Which lines make up the answer? Those from the line with "Returns & Refunds (1036, 1295)" through the end of the data; reproduce them exactly.
*** RECORDED DATA ***
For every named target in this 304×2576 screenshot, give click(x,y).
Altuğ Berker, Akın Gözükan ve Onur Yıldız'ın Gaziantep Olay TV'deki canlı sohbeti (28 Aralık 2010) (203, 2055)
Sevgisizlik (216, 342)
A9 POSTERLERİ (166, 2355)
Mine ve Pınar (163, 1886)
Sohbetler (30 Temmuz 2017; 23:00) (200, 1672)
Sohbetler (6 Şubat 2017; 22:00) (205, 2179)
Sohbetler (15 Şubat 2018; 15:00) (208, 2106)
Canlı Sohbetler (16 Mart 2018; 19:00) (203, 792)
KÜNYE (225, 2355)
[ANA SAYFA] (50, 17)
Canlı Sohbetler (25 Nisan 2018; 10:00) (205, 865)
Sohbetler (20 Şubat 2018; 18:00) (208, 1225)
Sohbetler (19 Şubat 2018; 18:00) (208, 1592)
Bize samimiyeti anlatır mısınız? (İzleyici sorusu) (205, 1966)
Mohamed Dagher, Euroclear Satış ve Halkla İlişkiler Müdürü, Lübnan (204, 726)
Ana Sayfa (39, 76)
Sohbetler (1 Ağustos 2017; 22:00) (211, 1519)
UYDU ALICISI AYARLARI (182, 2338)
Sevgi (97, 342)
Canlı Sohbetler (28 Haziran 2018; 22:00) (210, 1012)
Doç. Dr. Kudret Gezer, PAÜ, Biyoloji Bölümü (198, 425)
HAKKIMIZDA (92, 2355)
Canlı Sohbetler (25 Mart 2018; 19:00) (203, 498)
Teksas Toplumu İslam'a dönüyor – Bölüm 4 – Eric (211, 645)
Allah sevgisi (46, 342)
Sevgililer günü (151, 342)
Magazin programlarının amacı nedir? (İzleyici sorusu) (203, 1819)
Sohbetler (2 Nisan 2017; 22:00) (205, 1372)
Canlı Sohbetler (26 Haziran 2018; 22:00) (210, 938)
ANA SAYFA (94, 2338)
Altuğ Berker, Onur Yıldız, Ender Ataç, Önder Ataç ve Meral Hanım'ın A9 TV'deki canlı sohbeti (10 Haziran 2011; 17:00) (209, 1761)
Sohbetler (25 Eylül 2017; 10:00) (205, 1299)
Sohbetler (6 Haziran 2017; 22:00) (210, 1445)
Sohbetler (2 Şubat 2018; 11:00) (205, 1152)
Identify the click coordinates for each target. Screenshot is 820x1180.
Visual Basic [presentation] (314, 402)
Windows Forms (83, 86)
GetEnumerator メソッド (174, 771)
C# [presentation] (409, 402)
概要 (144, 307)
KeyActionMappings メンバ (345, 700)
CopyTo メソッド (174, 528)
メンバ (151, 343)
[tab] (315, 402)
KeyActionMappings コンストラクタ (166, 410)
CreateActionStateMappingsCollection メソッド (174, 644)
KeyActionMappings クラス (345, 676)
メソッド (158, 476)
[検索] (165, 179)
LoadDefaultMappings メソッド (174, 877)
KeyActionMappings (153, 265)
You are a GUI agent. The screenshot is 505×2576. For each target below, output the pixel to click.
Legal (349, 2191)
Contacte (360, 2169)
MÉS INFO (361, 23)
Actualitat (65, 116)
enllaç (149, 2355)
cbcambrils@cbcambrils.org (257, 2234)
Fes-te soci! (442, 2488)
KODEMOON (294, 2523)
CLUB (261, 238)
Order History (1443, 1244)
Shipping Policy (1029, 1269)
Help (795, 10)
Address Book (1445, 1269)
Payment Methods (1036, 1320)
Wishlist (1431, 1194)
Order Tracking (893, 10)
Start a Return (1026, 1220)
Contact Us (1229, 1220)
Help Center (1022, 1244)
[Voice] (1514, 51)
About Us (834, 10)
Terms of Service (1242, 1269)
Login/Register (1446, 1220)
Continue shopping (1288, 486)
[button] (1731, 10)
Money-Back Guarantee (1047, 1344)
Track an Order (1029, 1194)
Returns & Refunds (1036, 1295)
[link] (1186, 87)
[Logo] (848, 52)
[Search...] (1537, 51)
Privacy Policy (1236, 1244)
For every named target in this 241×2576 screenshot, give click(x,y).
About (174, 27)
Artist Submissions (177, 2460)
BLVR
*** End of RECORDED DATA ***
* [RESULT BELOW]:
Returns & Refunds (1036, 1295)
[link] (1186, 87)
[Logo] (848, 52)
[Search...] (1537, 51)
Privacy Policy (1236, 1244)
For every named target in this 241×2576 screenshot, give click(x,y).
About (174, 27)
Artist Submissions (177, 2460)
BLVR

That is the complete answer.